When I served on the White House Domestic Policy Council, I put together an internal working group to suggest possible administrative reforms to our medical-malpractice system. President Bush had campaigned on legal reform, and reducing the incidence of costly and ineffective medical malpractice lawsuits was a high priority for the administration. Legislative legal reform, which is the only way to fix the problem, had passed in the House, but stalled in the Senate, and so I put together this group to come up with ideas for how to keep the issue alive.
In his speech last night, President Obama suddenly seemed to recognize that medical malpractice is a real issue, and mentioned one of the issues that developed out of this working group. He said that “the Bush administration considered authorizing demonstration projects in individual states to test these issues.

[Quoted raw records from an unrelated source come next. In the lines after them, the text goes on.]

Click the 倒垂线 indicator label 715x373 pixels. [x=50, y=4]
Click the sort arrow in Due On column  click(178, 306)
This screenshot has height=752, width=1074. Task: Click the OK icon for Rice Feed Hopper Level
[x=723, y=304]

It’s a good idea, and I am directing my Secretary of Health and Human Services to move forward on this initiative today.”

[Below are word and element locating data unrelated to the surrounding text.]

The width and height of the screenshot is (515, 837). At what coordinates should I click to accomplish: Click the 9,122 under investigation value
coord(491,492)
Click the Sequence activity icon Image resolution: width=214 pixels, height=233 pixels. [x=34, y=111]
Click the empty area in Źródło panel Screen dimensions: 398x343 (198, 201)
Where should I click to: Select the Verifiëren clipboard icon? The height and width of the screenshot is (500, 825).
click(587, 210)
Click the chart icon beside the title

I am glad that an issue that we discussed in the working group may now see the light of day. The idea was to use the states as laboratories of democracy, by encouraging them to experiment with alternative forms of dispute resolution. If any of the experiments were particularly effective, proponents of reform could highlight them and use them as models for a broader type of fix. But in reality, this small demonstration project is not going to solve the problem of medical-malpractice lawsuits, or the high malpractice insurance premiums and expensive defensive-medicine practices that stem from the lawsuits. It was a small holding action, designed to keep the flame of malpractice reform alive after it was stopped by impassable legislative roadblocks.